It used to be that the docs in my ER worked for the hospital. Several years ago they decided to form their own private group and contract with the hospital. I know for a fact that they had a big jump in salary. They have incentives that pay more, the more patients they see. The higher the level of care, the more the doctor charge.
There has been a big change in patient care, in many ways for the better. The doctors want the patients to be happy, they don't want them to wait. They want them to come back for their care. We have had a big reduction in wait times. They don't want any patient complaints. Patient complaints = no renewal of contract for docs.
The cons: Because they don't want complaints and want people to come back, they do whatever they have to do to make people happy. They do what the patient expects, not necessary what the patient needs. There is a tendency to order more tests and things like MRIs and CT angios. A lot of people could live without them or do them outpatient. The more money that is spent, higher level of care, more money for doc.
Narcs are given freely for stuff that don't need narcs. Unnecessary scripts for narcs are written. Don't want the patient to be unhappy and complain. Doc complaints = no renewal of contract.

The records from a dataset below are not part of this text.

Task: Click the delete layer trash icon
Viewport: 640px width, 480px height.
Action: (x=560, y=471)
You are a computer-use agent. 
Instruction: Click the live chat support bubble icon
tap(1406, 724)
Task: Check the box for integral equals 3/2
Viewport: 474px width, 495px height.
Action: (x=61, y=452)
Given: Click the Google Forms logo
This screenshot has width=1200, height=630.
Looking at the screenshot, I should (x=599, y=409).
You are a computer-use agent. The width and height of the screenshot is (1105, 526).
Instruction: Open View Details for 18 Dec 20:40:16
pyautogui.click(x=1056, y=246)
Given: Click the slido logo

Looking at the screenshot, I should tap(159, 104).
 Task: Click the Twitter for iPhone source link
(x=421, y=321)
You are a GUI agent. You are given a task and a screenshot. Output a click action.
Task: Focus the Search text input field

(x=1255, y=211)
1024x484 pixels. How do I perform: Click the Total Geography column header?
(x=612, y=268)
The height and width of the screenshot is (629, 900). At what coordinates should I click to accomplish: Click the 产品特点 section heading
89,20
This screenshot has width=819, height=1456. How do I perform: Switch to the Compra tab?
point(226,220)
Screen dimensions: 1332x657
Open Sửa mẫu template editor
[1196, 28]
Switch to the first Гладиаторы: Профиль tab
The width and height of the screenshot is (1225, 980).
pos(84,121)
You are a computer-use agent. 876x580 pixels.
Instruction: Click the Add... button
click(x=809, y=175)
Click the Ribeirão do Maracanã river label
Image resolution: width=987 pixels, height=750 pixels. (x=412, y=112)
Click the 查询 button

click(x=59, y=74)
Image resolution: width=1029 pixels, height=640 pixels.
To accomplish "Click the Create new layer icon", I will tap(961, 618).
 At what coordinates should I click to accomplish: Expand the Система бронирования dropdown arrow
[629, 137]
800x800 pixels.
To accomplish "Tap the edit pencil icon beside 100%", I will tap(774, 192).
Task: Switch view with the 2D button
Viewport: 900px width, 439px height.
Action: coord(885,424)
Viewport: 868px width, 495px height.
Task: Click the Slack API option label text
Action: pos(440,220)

Why do I bring this up? To show the conflict that will arise with health care reform and budget constraints. In an effort to decrease costs, emergency room care will become a focus. Millions and millions of dollars are spent on unnecessary ER visits that could be handled in a doctors office. As part of a new budget in my state, hospitals will be offered incentives to decrease ER visits. I envision a time when unnecessary ER visits will have financial penalties for patients. The question is how will these coming changes fit with ER docs wanting all these patients to come back? The more patients the more money for the docs.
6 comments:
i have a copay for er visits that is $150- but if i am admitted to the hospital there is no copay. While I do not know if this was added as a financial penalty- it is new to my policy this year. Used to just have a $50 copay either way.
So, I don't actually believe this will have effect.